Strom übernimmt eine zentrale Rolle
Der Energieaufwand für die Gewinnung von Wasserstoff ist hoch. Traditionelle Verfahren spalten meist Erdgas unter Hitze in Wasserstoff und CO2. Das CO2 gelangt ungenutzt in die Atmosphäre. Bei diesem immer noch am häufigsten angewandten Verfahren entstehen pro Tonne erzeugtem Wasserstoff etwa zehn Tonnen CO2. Deswegen spricht man von „grauem Wasserstoff“. „Blau“ nennt man Wasserstoff, der traditionell wie der graue hergestellt wird, bei dem aber das entstehende CO2 gebunden, also im Erdreich gespeichert wird, und nicht in die Atmosphäre gelangt.
„Grüner“ Wasserstoff entsteht bei einem auf Wasserspaltung basierenden Herstellungsverfahren. Wasserstoff könnte CO2-frei produziert werden, wenn das Verfahren (die Elektrolyse) mit klimaneutralem Strom betrieben wird. Die großtechnische Umsetzung solcher Verfahren gilt als eine Schlüsseltechnologie zur Bekämpfung der globalen Erderwärmung.
Doch für die Erzeugung von grünem Wasserstoff braucht es einen massiven Zubau erneuerbarer Energien. Strom übernimmt in einem klimaneutralen Energiesystem eine zentrale Rolle. Laut Fraunhofer-Institut wird dafür 2,5-mal mehr Strom als heute erzeugt wird gebraucht. Für die Gasindustrie ist die Umstellung auf blauen oder grünen Wasserstoff die Chance, ihre Stellung am Markt zu erhalten. Rund 500.000 Kilometer Erdgasleitungen gibt es in Deutschland. Darüber, was mit diesen Leitungen passiert, wenn das Land klimaneutral wird, ist ein Streit entbrannt. Die Gasnetzbetreiber hoffen, das Netz mittelfristig auf grüne Gase wie Wasserstoff umstellen zu können und die Endverbraucher für ihre Heizung mit Wasserstoff zu beliefern. „Die Erdgaskunden von heute sind die Wasserstoffkunden von morgen“, sagte Gerald Linke vom Deutschen Verein des Gas- und Wasserfaches (DVGW) in einer Bundestagsanhörung, in der es um die künftige Regulierung von Wasserstoffnetzen ging.
Doch an dem Konzept gibt es Zweifel.

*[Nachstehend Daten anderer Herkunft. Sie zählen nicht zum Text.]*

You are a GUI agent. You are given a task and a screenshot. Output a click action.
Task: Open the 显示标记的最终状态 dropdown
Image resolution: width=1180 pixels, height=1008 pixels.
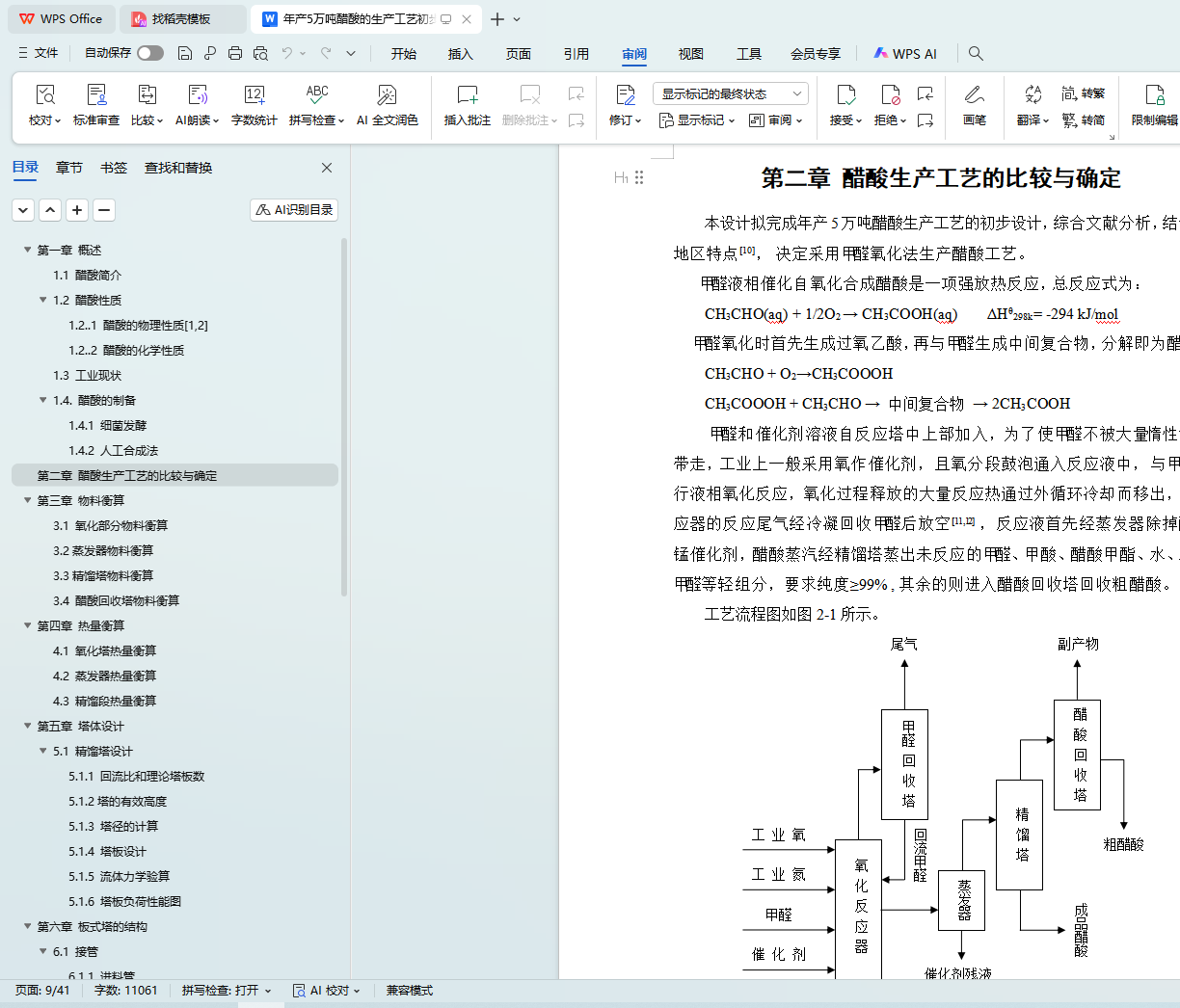[730, 93]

Die Experten von Agora Energiewende rechnen damit, dass die Gaskessel durch eine Mischung aus Wärmepumpen und Wärmenetzen ersetzt werden. Beispielsweise geht das Szenario „Klimaneutrales Deutschland 2045“ der Stiftung Klimaneutralität davon aus, dass Wasserstoff nicht direkt in Heizungen eingesetzt wird. Die Energieökonomin Claudia Kemfert nennt Wasserstoff den „Champagner der Energiewende“. Sie plädiert dafür, Strom direkt einzusetzen, wo immer das möglich ist, weil bei der Herstellung auch von grünem Wasserstoff große Mengen gebunden werden. Klimaneutraler Wasserstoff sei auch in Zukunft nur in begrenzten Mengen verfügbar. Deswegen sollte er den Branchen vorbehalten bleiben, in denen es keine effizienteren Optionen gibt. Ein Stahlwerk lässt sich schließlich nicht durch eine Wärmepumpe betreiben.

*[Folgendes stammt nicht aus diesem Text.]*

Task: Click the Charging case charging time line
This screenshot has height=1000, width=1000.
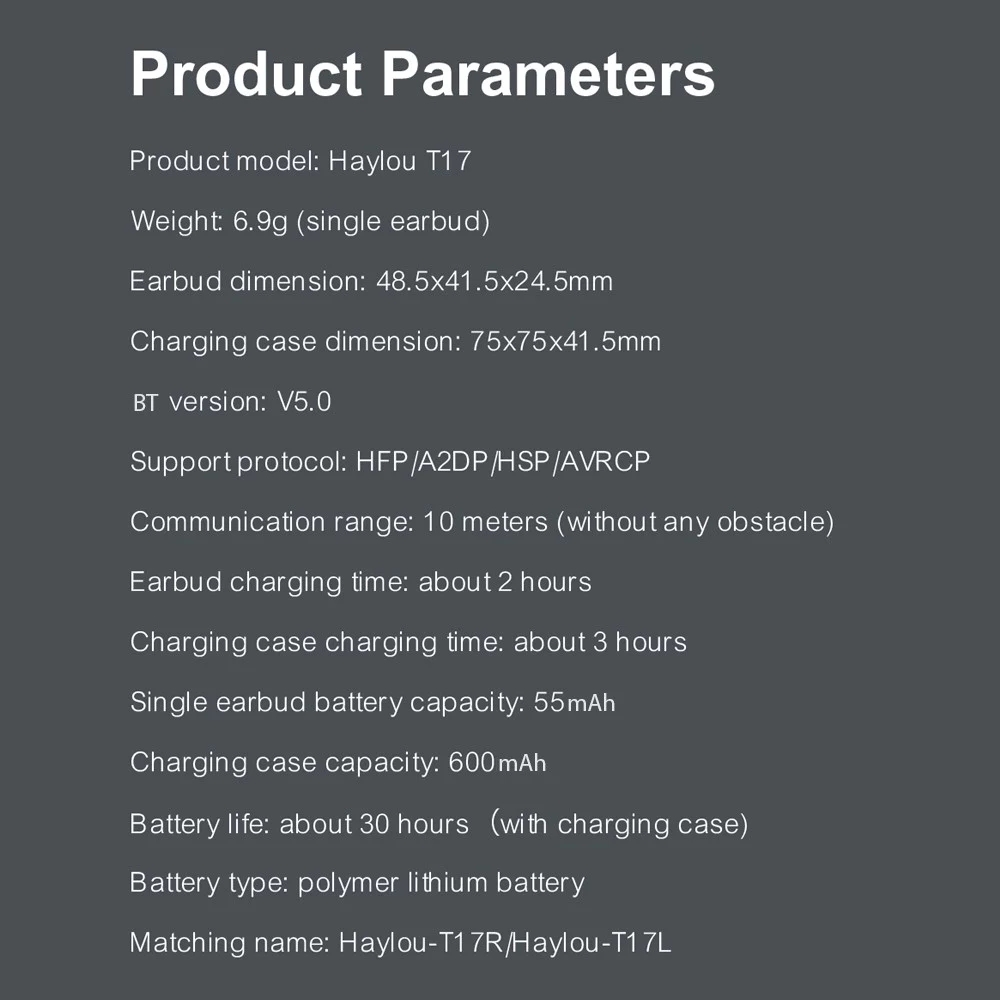Action: [x=408, y=642]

„Die Gaslobby ist mächtig“
Wie die Gasindustrie arbeiten auch andere Lobbyisten daran, Wasserstoff zu benutzen, um ihr Geschäftsmodell weiter halten zu können. Nina Katzemich, Politologin bei Lobby-Control Köln, meint, dass manche Akteure der Automobillobby hoffen, mit Hilfe von sogenannten „e-fuels“, also synthetischen Kraftstoffen, die Zukunft des Verbrennungsmotors retten zu können. Noch kostet die Produktion doppelt so viel wie bei fossilen Kraftstoffen. Eine staatliche Förderung ist nur für synthetische Kraftstoffe für Schiffe und Flugzeuge vorgesehen. Derzeit setzt die Bundesregierung voll auf die Elektrifizierung.

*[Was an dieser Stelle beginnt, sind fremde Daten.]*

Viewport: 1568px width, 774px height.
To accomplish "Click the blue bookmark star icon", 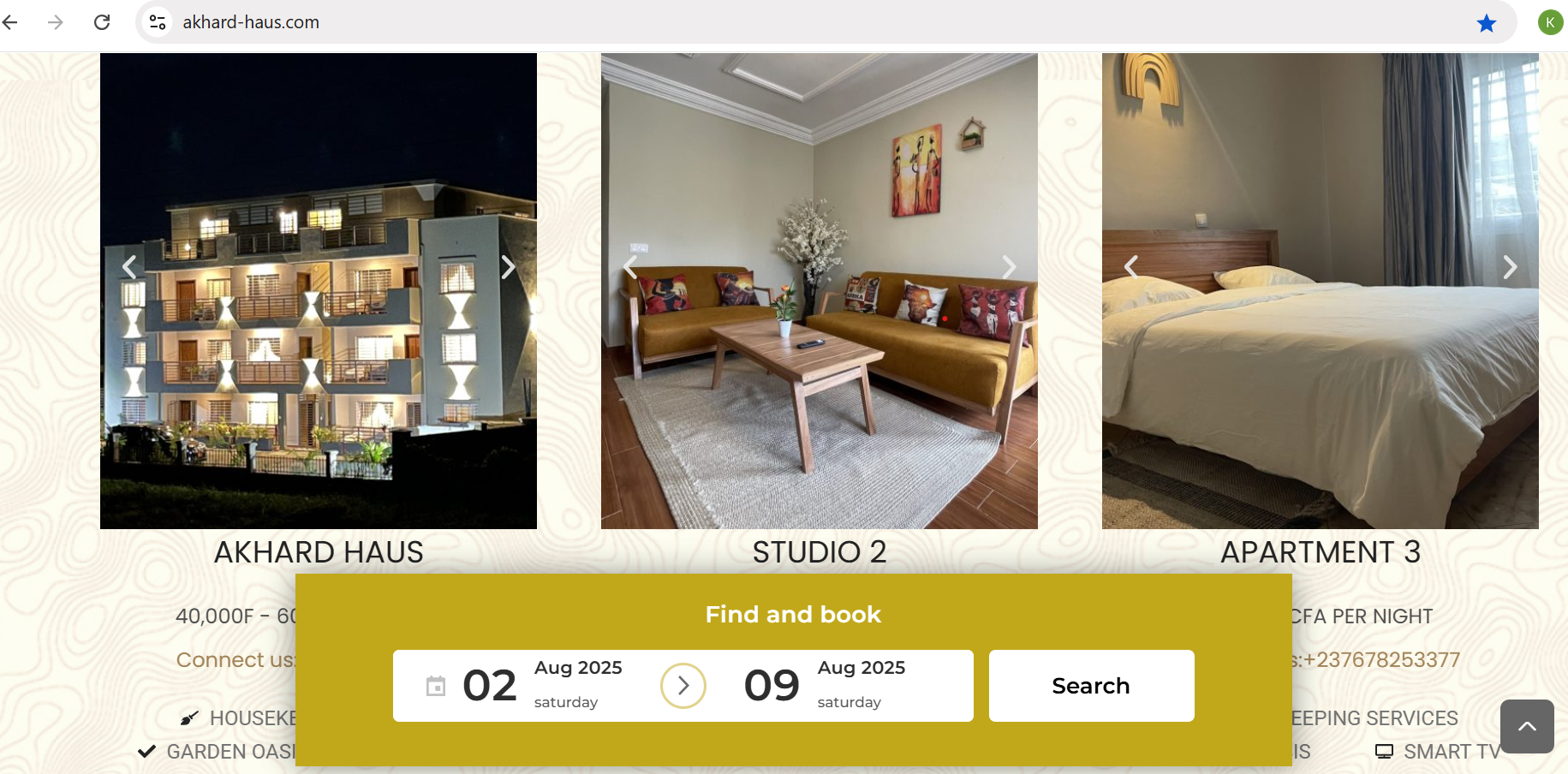I will coord(1487,23).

Doch die Gaslobby ist mächtig, meint Nina Katzemich. „Stellt sie die Weichen geschickt und kann die Nutzung von Wasserstoff und synthetischen Gasen (auf Basis von Wasserstoff) für möglichst viele Bereiche durchsetzen, müsste man noch lange auf Wasserstoff zurückgreifen, der in irgendeiner Weise mithilfe von Erdgas hergestellt wird.“ Es dürfe nicht sein, dass am Ende „fossile Wirtschaftsinteressen die Oberhand über die Zukunft der Energieversorgung gewinnen“, so die Politologin. Vielleicht hat sich deswegen die Bundesregierung so vehement für Nord Stream 2 starkgemacht: damit immer genügend Erdgas für die Wasserstoffproduktion zur Verfügung steht.